From the ancient Egyptians’ steel carvings in 2000 BC to the first legal commercial popping up on TV screens in 1941, advertisements in the pre-Internet days had their little shine on our lives. It was only when the internet exploded in 1992 that the digital universe and advertising intertwined, never breaking free. The first digital ad ever was AT&T which had a staggering click-through rate of 44 percent! (yes, you read that correctly.)
The remarkable results couldn't be hidden for long and soon enough, a vivid opportunity for increasing sales gleamed for every marketer on the planet at that time. There was one problem.
The internet has just started booming and this "digital ad" thing was difficult to scale. Hundreds of hungry solo publishers displayed their vacancies and overwhelmed all the advertisers. These potential clients were burdened and the publishers suffered many unsold ad spaces.
See the problem here?
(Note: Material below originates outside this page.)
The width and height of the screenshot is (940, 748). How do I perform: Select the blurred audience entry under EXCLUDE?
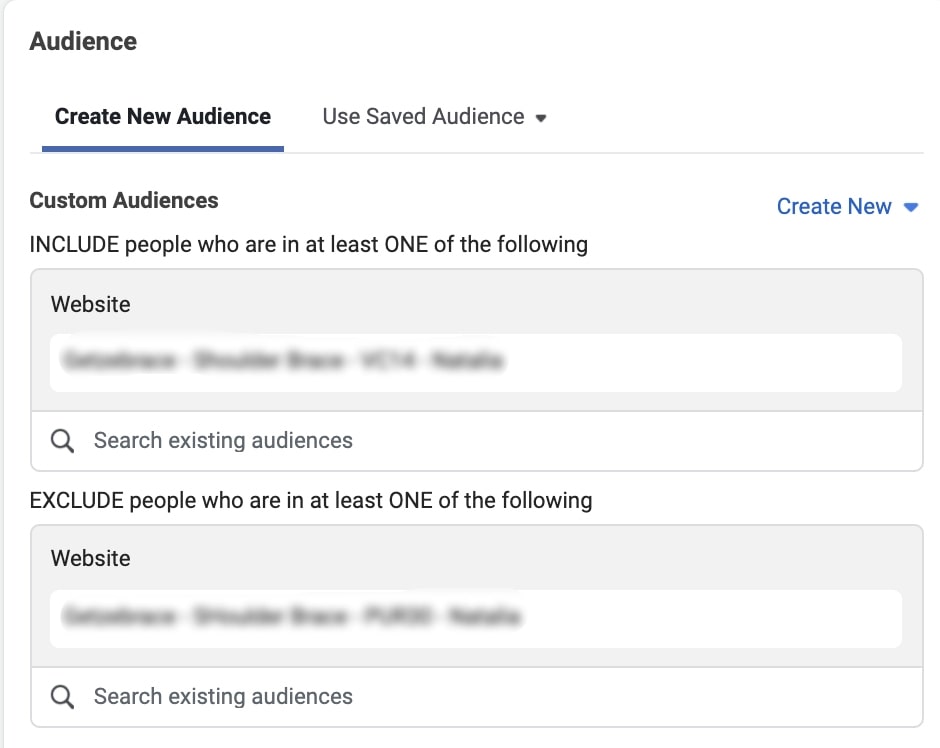pos(291,618)
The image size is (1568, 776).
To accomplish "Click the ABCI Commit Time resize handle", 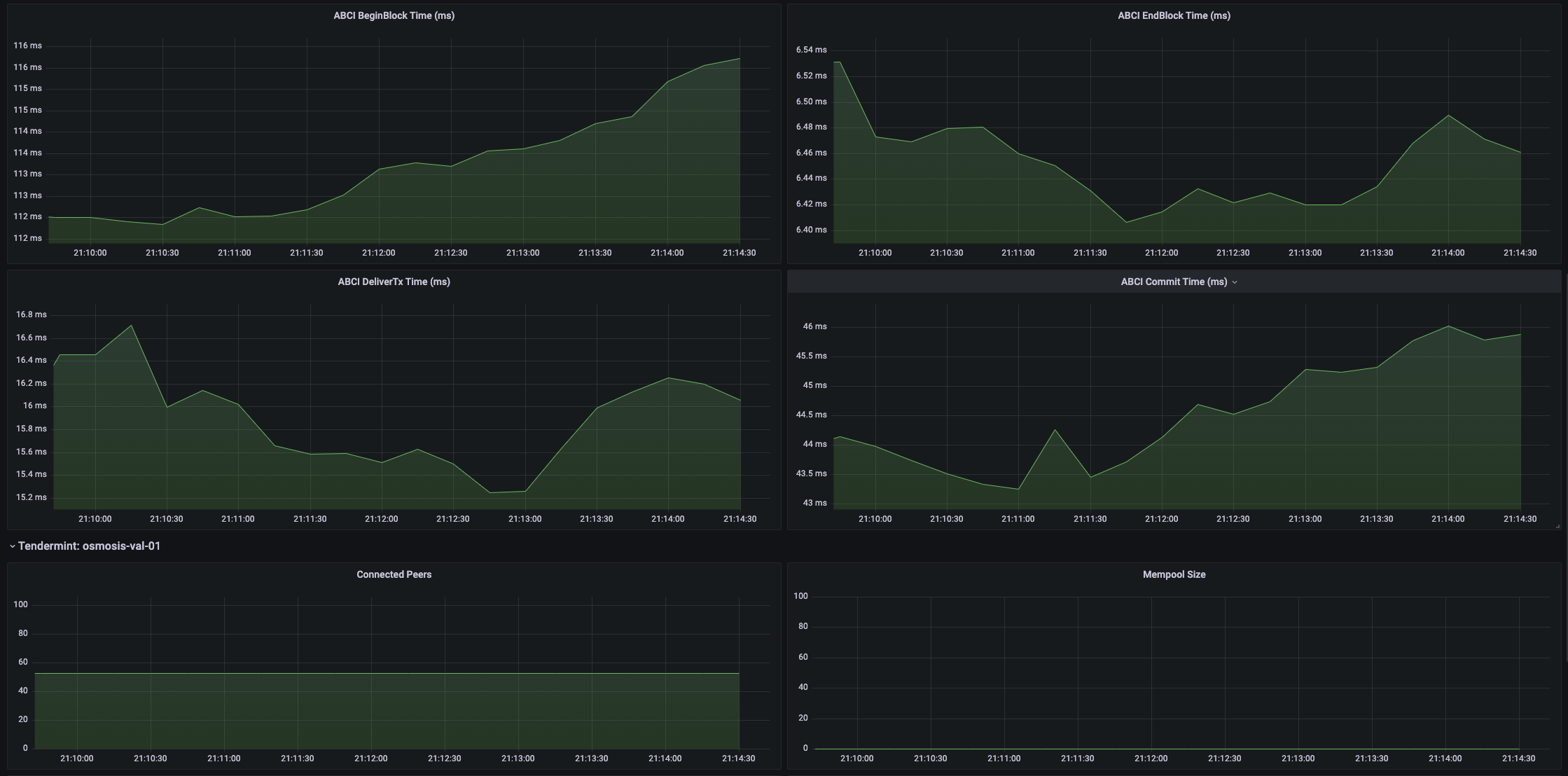I will tap(1557, 526).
Enter Ad Networks.
Ad Networks like AdRoll were companies that acted as middlemen to bridge the connection between those selling ad space (the individual publishers) and those buying it (the advertisers). Ad Networks essentially aggregated unsold ad inventory and resold it in packages to the advertisers. Lack of transparency and intense competition created new problems for the publishers and advertisers. Everyone wanted to see and view the “action” part; the detailed numbers and even the site of the advertisement couldn’t be assessed due to the limited access. This gap led to the evolution of two types of services, working in tandem with each other: Ad Exchange technologies and demand-side platform (DSP).
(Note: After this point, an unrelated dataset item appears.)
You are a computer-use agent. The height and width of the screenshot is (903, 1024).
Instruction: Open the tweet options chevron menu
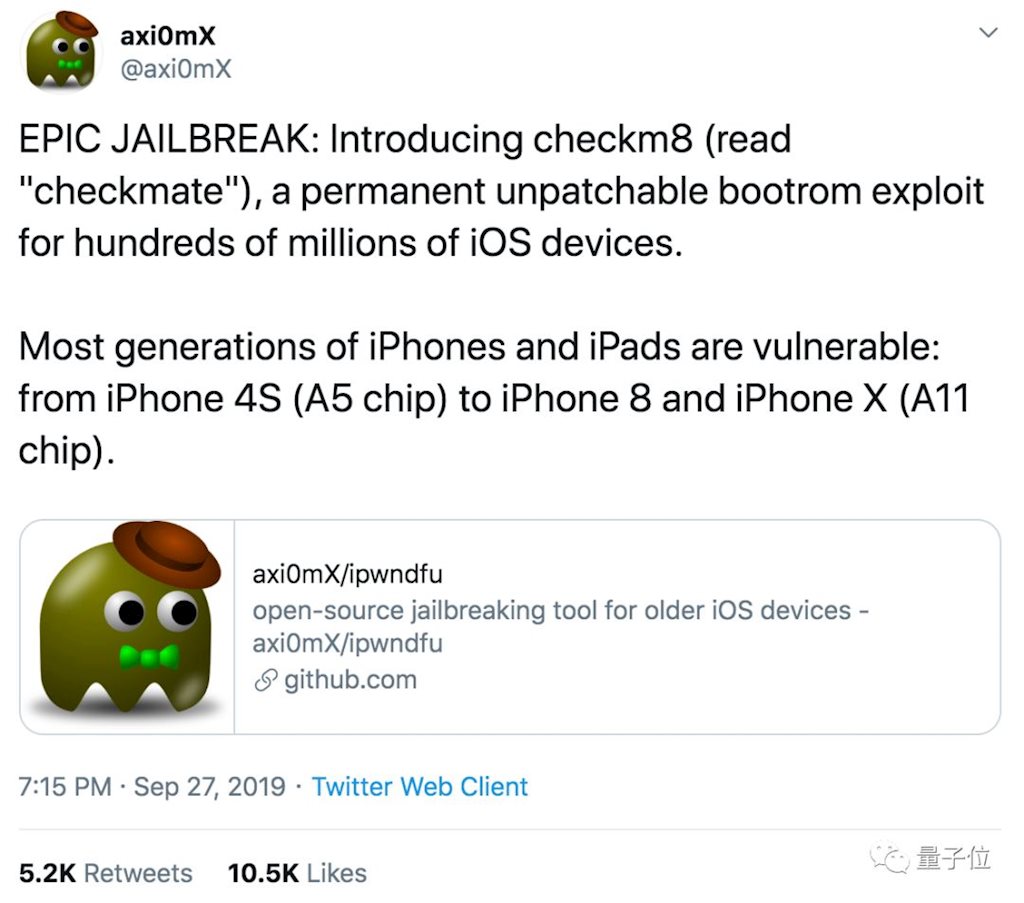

Ad exchanges (like Google Ad and AppNexus) came to life. While ad networks were companies that collected, packaged, and resold ad space, ad exchanges were technologies that utilized an auction-like framework. It created a marketplace for the transparent sale of individual impressions between the buyers and sellers. Whenever an ad impression was up for sale on the seller site, an “auction” is created. The seller (aka the publisher) provides specific data about itself and the anonymous matching client. The exchange technology then sends out the data provided by the publisher with the specific targeting and bidding. This bidding request is received by the DSP.
The DSP (like Facebook Ads manager) is a platform that allows advertisers to automatically bid on and ad buys on the offers available. Imagine this: billions of ad bids are sent every day by ad exchanges to advertisers all over the world. Without similar software like DSP, it would be impossible to sift through the billions of offers available and select the best match. The DSPs instantly solve these dilemmas in a matter of mere milliseconds to filter out billions of ads into few perfect matches. Other popular examples include Adobe Advertising Cloud DSP, Amazon Advertising, and Google’s DV360.
DSPs are still leading the advertisement frameworks. Advertisers’ demands increase over time and the DSPs evolved to include advanced tools like tagless trafficking and ad serving, which are essentially technologies that accurately measure and assess the effectiveness of the ad buy. The sky is not even a limit to which the advertisement technology can transcend next.
Nowadays, digital advertising is integrating innovative technologies and sophisticated tools. The involvement of Flash and Java took the graphics display onto a whole new level as well. Smartphones stepped into the zone and shifted the advertising tide towards in-app mobile advertising instead of the old-fashioned mobile web browser advertisements. Virtual voice assistants like Alexa and Siri served a vital role as well in the magnitude of this shift. A report by IAB UK proved that mobile traffic outshone web traffic, with a total spend of £4.8 billion in 2015 alone!
The next frontiers in advertising were extended by the Internet of Things (IoT) in 2012. Due to the involvement of pretty much every smart machine on the planet, the pool of data grew and keeps growing exponentially at an unprecedented rate. In the next few decades, it is expected that user mobility will decrease as the full experience of an advertisement can be transmitted without any physical involvement. Imagine having a smart device that produces a hologram to find your perfect shoe size!
In the last 5 years, Real-Time marketing hit the charts. After witnessing the Pokemon Go sensation in 2016 with 45 million users, advertisers acknowledged the viability of the augmented-reality model on mobile devices. Consequently, the two tech tycoons Apple and Google launched AR Kit and AR core, respectively, for mobile AR apps and advertising the following year.
As much as these technological advancements scream evolution, the convolutions in digital advertising are running out of control. Tom Hespos, founder of Underscore Marketing and one of the prominent voices of the field, stated, “For many, digital advertising has become a black box where they dump money and hope for the best.” As we stated in the beginning, the moment technology and advertisements intersected paths, a chain of reactions took place that never ceased but only evolved to more and more intricate forms.
Projecting historical data onto our current decade, the advertisement industry will most probably keep swinging towards the machines and anything AI-related. Currently, human involvement remains mandatory as, at the end of the day, advertising is essentially not about robots selling to robots, but about humans selling products to humans. Who knows, maybe we are dwelling in confirmation bias while the machines are sweeping the need for our involvement in the first place.